### MATERIAL PROVIDED
════

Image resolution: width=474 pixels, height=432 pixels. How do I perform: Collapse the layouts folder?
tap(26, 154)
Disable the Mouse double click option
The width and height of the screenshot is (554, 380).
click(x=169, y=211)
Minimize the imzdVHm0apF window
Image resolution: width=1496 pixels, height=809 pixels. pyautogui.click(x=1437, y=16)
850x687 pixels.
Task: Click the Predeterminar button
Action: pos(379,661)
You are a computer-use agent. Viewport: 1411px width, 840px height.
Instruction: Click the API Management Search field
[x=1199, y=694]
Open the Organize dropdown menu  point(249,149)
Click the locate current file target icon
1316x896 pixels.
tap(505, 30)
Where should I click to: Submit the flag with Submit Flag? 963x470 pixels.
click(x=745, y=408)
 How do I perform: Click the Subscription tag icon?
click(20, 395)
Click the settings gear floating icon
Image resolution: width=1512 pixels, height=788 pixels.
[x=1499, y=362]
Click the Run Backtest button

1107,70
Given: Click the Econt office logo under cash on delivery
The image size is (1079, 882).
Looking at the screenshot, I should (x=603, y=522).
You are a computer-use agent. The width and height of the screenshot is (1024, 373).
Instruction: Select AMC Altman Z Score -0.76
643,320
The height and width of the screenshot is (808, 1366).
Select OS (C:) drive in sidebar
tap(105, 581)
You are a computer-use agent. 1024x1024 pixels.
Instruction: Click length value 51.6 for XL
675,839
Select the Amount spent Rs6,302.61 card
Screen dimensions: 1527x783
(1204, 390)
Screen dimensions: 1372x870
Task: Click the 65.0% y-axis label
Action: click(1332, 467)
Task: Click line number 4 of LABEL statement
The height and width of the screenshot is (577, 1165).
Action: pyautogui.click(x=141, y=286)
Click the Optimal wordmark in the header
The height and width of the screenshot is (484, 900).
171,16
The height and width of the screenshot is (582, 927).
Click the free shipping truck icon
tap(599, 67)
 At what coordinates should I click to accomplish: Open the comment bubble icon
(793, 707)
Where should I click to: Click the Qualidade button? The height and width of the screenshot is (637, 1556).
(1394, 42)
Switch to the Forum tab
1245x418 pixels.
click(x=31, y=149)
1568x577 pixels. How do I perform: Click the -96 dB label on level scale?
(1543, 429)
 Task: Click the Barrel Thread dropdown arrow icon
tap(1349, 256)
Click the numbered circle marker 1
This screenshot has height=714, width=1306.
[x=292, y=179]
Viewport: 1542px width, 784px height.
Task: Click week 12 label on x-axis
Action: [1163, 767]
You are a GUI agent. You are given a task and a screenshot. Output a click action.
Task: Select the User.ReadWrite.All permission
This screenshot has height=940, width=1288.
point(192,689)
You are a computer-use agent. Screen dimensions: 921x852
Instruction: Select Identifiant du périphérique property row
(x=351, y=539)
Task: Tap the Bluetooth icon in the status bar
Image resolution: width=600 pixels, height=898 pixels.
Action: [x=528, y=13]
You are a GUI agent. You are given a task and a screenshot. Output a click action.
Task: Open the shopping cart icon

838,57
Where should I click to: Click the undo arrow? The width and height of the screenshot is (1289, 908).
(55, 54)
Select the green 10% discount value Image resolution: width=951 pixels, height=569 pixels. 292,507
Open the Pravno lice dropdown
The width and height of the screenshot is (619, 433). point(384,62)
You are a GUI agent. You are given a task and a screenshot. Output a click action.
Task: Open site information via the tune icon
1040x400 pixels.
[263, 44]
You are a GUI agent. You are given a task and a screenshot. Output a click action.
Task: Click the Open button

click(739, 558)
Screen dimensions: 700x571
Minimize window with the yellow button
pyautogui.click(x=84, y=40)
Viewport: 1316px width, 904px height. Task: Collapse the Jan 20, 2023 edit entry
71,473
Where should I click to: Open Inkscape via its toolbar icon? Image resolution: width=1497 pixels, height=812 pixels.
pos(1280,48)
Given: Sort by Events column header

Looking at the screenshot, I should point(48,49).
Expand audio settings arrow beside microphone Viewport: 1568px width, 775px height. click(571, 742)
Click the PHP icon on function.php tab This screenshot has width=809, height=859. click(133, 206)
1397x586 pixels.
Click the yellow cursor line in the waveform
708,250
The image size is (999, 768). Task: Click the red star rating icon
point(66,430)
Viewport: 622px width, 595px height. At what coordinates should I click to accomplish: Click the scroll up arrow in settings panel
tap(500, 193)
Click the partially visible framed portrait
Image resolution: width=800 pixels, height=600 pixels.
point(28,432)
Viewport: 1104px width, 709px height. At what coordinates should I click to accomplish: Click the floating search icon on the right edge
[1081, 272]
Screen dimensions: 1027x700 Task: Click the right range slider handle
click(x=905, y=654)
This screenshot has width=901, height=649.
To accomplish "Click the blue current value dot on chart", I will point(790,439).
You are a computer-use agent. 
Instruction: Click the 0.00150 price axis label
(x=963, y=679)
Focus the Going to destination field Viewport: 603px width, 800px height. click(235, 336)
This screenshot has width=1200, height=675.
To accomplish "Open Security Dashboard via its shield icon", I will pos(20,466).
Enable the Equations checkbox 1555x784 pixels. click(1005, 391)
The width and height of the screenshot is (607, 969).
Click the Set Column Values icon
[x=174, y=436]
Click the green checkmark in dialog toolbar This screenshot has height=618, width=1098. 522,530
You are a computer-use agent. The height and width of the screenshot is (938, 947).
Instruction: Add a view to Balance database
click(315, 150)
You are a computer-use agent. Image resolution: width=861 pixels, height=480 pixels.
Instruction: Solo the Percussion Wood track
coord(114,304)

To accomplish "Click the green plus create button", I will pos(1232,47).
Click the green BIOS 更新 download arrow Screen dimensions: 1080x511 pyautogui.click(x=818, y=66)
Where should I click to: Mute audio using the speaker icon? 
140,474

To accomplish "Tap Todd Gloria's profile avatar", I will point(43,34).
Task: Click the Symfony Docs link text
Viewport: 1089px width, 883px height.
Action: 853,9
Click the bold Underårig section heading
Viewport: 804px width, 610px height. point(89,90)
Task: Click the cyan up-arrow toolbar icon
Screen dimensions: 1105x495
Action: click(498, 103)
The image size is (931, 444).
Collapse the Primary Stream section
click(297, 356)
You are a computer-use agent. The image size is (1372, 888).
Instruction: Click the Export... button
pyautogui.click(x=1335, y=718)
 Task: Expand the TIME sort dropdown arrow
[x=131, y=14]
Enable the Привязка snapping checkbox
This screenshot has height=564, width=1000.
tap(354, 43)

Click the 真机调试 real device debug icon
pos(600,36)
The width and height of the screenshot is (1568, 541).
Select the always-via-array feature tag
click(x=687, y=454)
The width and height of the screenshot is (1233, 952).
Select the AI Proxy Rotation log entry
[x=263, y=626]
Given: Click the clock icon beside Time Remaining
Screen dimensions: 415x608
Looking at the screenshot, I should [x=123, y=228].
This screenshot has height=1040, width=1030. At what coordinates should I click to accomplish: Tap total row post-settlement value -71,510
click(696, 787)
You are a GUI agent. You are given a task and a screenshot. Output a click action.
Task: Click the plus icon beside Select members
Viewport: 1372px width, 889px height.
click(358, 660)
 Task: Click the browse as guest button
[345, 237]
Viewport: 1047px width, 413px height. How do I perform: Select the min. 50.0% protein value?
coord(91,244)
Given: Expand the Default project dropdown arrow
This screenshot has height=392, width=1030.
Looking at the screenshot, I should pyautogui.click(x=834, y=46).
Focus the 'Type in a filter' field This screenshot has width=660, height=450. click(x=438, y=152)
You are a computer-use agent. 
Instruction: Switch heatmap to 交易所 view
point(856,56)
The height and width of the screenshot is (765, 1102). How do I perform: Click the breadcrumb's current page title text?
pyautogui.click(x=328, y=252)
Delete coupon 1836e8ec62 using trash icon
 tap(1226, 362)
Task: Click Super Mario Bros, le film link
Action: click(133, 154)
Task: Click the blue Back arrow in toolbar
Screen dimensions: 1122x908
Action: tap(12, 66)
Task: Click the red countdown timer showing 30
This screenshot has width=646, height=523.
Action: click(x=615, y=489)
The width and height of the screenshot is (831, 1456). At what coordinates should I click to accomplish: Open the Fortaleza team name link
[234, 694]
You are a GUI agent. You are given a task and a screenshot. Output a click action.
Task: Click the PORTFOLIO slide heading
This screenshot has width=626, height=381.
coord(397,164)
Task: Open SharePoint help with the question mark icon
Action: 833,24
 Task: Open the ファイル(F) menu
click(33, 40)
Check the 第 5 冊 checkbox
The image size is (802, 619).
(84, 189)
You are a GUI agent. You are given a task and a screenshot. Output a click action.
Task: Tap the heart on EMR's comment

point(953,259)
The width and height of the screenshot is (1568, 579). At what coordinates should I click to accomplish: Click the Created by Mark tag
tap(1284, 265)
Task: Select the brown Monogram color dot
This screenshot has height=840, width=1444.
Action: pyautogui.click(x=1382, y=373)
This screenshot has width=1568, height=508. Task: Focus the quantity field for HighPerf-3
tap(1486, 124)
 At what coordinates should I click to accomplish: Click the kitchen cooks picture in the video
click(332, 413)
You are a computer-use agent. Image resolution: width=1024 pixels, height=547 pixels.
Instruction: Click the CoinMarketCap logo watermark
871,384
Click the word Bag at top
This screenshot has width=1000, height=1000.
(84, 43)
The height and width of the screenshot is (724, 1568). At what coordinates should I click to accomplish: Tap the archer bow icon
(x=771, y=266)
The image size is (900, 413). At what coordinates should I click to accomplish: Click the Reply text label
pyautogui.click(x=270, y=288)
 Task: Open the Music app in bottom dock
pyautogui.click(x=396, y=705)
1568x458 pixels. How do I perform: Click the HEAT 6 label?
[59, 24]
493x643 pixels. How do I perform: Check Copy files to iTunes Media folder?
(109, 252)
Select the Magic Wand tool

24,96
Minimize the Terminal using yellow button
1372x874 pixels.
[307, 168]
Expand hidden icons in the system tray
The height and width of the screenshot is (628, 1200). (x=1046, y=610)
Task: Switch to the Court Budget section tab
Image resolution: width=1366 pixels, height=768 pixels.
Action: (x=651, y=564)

════

### WHAT THE EXERCISE ASKS
Please output the lines of the listing above that fall in the stretch from the one with "Click the green BIOS" through the one with "Task: Click the plus", exactly and only those.

### REPLY
Click the green BIOS 更新 download arrow Screen dimensions: 1080x511 pyautogui.click(x=818, y=66)
Where should I click to: Mute audio using the speaker icon? 
140,474

To accomplish "Tap Todd Gloria's profile avatar", I will point(43,34).
Task: Click the Symfony Docs link text
Viewport: 1089px width, 883px height.
Action: 853,9
Click the bold Underårig section heading
Viewport: 804px width, 610px height. point(89,90)
Task: Click the cyan up-arrow toolbar icon
Screen dimensions: 1105x495
Action: click(498, 103)
The image size is (931, 444).
Collapse the Primary Stream section
click(297, 356)
You are a computer-use agent. The image size is (1372, 888).
Instruction: Click the Export... button
pyautogui.click(x=1335, y=718)
 Task: Expand the TIME sort dropdown arrow
[x=131, y=14]
Enable the Привязка snapping checkbox
This screenshot has height=564, width=1000.
tap(354, 43)

Click the 真机调试 real device debug icon
pos(600,36)
The width and height of the screenshot is (1568, 541).
Select the always-via-array feature tag
click(x=687, y=454)
The width and height of the screenshot is (1233, 952).
Select the AI Proxy Rotation log entry
[x=263, y=626]
Given: Click the clock icon beside Time Remaining
Screen dimensions: 415x608
Looking at the screenshot, I should [x=123, y=228].
This screenshot has height=1040, width=1030. At what coordinates should I click to accomplish: Tap total row post-settlement value -71,510
click(696, 787)
You are a GUI agent. You are given a task and a screenshot. Output a click action.
Task: Click the plus icon beside Select members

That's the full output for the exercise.